Robert of Courson or Courçon (also written de Curson, or Curzon; c. 1160/1170 – 1219) was a scholar at the University of Paris and later a cardinal and papal legate.

==Life==
Robert of Courson was born in England some time between 1160 and 1170. Little is known about his family or early life. He may have been a member of an Anglo-Norman family originating from the village of Notre-Dame-de-Courson in Normandy. Robert was a student of the Parisian theologian Peter the Chanter - a reference to Peter's death in 1197 in Robert's Summa indicates that he must have studied with the Chanter near the end of his career in the 1190s.

According to Caesarius of Heisterbach, Robert taught theology at the University of Paris, probably starting sometime before 1200 and ending when he became a cardinal priest of Saint Stephen of Mount Celius in 1212. Prior to that time he had served as a judge delegate in Paris. In 1213, when Innocent III proclaimed the Fourth Lateran Council to take place in 1215, Robert was made a papal legate to France to help prepare. In this capacity, Robert convened a number of local councils and preached a new crusade in the Holy Land. Robert also ordered new rules for his former university in August 1215, banning certain treatments of Aristotle and the pointed pigache shoes then in fashion. He further attempted to mediate between King John of England and Philip Augustus of France in order to dissuade John from attempting to reconquer lost English possessions in France, eventually leading to a peace in 1215. Robert may also have participated briefly in the Albigensian Crusade in 1214. Robert was not popular as a legate in France and in 1215 the French clergy refused to attend a council he had summoned in Bourges, after which Robert attempted to have them excommunicated.

Robert's term as legate ended with the Fourth Lateran Council in 1215, after which he was sent to Rome.
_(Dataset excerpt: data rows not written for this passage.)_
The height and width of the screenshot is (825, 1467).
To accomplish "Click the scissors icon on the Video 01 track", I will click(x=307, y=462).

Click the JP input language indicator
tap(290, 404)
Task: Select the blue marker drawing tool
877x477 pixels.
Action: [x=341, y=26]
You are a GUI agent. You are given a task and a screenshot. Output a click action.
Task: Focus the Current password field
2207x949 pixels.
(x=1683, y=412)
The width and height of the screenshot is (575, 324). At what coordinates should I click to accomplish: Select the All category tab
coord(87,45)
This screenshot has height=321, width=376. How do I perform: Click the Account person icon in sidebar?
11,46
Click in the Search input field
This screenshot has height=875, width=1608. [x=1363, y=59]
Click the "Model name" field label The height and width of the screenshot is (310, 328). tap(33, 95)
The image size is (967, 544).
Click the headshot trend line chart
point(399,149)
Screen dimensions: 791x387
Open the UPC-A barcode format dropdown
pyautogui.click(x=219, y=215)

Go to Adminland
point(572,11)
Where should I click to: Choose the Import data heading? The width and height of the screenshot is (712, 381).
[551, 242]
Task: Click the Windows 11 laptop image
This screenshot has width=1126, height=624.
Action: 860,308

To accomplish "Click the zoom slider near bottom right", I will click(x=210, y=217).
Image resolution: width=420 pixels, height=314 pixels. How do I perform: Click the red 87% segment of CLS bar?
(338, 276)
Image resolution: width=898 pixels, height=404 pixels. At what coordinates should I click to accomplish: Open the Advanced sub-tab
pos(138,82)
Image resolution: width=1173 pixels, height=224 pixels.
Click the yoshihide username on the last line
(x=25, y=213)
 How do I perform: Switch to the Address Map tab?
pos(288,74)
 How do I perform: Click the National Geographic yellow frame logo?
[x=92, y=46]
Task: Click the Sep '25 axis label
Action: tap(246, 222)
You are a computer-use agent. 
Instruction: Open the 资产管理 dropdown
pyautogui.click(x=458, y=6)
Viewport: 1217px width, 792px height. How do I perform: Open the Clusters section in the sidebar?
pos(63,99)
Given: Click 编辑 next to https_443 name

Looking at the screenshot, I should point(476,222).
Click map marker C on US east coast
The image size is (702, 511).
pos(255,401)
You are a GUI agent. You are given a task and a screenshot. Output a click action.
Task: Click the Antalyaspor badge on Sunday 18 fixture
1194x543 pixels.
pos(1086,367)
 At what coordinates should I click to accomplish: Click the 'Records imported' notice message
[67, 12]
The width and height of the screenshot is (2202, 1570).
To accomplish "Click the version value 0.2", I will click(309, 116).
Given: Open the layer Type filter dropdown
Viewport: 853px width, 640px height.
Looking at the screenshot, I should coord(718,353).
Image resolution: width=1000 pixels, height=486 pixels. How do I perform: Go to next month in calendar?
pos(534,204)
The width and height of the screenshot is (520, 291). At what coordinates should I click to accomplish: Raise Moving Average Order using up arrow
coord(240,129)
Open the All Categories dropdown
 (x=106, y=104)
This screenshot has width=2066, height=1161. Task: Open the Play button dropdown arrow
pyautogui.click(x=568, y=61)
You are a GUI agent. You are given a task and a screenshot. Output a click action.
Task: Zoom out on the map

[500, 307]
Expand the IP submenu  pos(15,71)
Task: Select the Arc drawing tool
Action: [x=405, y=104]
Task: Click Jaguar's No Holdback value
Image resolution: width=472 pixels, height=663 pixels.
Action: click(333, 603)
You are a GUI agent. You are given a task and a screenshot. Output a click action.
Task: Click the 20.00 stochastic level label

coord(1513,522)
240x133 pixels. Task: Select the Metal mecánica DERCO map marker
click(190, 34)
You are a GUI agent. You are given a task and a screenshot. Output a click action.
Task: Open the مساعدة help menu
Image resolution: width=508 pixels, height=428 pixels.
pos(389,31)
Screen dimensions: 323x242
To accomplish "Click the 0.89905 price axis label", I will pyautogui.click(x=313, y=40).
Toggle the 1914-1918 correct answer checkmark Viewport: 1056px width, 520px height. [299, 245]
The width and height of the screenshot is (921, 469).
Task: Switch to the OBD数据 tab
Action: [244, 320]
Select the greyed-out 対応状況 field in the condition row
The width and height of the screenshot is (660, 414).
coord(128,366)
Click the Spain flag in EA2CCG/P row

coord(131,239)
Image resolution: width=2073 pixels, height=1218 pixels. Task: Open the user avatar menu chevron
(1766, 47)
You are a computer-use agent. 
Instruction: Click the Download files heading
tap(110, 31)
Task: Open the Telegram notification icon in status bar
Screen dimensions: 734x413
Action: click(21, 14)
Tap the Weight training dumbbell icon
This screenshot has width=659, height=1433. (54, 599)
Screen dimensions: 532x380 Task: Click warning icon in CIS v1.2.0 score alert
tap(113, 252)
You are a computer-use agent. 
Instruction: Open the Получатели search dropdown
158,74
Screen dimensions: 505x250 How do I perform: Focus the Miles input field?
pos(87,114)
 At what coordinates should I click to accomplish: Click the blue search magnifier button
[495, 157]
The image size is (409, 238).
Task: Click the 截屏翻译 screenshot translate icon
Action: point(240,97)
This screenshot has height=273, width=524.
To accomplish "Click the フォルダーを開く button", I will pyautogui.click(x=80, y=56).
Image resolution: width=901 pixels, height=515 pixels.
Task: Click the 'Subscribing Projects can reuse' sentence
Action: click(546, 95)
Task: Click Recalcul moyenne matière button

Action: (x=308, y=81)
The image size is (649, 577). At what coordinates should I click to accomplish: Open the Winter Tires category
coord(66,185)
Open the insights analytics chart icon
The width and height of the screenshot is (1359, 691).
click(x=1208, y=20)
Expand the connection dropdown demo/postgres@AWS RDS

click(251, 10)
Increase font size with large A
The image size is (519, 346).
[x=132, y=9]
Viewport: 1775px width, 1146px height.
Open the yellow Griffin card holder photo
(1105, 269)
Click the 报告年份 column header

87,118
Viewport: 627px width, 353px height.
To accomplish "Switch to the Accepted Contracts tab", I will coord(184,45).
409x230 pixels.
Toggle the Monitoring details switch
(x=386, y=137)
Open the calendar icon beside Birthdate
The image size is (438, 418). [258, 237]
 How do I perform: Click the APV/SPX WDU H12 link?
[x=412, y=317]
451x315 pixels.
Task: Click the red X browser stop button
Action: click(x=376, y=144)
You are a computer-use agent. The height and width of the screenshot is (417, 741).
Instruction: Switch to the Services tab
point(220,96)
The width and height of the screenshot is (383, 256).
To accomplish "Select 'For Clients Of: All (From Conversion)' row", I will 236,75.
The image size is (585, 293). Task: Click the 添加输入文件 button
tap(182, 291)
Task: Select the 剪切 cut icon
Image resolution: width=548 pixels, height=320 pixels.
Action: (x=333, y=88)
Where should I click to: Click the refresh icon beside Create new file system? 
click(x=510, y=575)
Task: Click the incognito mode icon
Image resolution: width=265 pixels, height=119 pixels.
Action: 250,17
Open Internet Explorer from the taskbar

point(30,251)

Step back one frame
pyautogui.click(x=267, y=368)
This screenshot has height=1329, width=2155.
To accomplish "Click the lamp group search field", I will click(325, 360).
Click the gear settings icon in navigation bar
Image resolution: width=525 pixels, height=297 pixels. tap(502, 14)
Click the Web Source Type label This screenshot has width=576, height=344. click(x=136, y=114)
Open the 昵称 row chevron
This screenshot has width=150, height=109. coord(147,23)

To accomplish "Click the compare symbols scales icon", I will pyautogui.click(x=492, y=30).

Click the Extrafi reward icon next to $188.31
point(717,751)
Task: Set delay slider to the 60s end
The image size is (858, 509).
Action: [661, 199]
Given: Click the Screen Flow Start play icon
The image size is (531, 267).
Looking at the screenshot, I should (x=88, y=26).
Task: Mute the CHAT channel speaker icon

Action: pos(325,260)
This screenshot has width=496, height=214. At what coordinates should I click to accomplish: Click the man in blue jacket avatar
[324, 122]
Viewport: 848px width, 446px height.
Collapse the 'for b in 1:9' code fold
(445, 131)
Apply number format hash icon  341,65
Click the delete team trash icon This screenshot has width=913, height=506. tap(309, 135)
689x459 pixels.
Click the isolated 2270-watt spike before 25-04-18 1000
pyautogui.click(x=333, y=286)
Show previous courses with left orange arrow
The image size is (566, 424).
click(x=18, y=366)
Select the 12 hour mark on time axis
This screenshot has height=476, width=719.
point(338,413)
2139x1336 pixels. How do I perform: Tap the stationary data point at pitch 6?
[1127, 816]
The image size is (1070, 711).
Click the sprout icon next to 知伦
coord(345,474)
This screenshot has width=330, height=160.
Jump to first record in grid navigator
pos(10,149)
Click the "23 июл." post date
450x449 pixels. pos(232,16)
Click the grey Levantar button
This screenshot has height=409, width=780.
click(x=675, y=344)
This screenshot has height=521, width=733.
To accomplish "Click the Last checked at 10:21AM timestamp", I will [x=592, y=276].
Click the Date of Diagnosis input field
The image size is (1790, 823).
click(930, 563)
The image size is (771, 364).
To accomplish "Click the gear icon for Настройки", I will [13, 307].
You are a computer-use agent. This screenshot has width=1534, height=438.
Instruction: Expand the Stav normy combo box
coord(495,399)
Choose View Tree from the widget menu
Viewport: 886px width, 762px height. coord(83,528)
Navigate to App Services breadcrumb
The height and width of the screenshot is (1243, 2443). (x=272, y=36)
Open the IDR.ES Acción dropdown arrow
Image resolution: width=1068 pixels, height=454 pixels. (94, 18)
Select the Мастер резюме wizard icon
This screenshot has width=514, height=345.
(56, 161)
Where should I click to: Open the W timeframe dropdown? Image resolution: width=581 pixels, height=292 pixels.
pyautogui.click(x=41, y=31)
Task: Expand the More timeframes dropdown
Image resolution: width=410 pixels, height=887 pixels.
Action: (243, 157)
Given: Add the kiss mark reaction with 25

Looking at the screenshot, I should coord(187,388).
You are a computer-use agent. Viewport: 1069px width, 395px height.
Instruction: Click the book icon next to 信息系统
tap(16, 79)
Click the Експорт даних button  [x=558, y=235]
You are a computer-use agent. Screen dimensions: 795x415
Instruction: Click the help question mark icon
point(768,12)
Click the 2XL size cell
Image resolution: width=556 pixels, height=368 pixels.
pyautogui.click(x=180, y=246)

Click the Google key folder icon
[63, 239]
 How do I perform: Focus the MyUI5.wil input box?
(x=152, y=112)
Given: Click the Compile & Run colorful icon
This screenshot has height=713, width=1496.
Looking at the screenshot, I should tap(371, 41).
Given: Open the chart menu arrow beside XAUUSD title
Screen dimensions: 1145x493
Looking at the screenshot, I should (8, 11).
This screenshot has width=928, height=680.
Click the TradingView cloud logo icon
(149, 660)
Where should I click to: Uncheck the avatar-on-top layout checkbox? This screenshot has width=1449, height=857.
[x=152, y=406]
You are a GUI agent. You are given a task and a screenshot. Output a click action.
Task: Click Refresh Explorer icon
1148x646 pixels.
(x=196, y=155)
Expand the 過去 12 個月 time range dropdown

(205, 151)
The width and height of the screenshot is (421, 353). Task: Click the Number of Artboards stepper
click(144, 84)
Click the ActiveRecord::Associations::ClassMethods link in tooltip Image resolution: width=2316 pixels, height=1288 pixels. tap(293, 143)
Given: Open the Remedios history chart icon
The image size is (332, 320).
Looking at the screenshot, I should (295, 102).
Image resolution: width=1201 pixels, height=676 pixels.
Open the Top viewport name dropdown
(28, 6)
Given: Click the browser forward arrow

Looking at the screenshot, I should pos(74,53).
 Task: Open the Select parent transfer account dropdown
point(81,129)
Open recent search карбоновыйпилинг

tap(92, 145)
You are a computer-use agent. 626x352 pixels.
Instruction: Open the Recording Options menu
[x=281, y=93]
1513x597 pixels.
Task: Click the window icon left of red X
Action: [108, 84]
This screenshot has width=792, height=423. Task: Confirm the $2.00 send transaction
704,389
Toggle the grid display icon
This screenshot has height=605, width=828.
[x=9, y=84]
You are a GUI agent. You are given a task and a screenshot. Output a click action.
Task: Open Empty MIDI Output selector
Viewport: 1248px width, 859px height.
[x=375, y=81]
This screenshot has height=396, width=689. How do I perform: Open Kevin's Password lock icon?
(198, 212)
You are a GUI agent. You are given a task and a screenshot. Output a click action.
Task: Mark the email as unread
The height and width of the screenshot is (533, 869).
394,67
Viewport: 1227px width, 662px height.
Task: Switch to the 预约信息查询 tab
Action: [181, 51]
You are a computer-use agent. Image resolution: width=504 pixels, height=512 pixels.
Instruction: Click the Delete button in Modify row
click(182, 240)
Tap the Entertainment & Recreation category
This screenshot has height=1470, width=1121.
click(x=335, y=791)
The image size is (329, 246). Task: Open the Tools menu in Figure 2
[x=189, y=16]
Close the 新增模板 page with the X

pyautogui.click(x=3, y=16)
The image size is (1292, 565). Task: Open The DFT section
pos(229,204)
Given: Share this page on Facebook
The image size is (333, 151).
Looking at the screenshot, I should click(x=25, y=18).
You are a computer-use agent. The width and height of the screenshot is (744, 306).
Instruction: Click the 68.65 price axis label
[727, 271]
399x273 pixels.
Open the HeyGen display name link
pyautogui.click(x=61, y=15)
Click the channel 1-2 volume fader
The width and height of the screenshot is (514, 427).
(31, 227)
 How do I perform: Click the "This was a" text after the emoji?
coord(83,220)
Many of his decisions as papal legate were negated by Innocent or his successor Pope Honorius III. In 1218, Robert was made a papal preacher on the Fifth Crusade to Egypt, where he died during the Siege of Damietta on 6 February 1219.

==Works==

He is the author of several works, including a Summa devoted to questions of canon law and ethics and dealing at length with the question of usury.

His interference in the affairs of the University of Paris, in the midst of the confusion arising from the introduction of the Arabian translations of Aristotle, resulted in the proscription (1215) of the metaphysical as well as the physical treatises of the Stagyrita, together with the summaries thereof (Summæ de eiusdem). At the same time, his rescript (Denifle, "Chartul. Univ. Paris", I, 78) renews the condemnation of the Pantheists David of Dinant and Amaury of Bene, but permits the use, as texts, of Aristotle's Ethics and the logical treatises. The rescript also contains several enactments relating to academic discipline.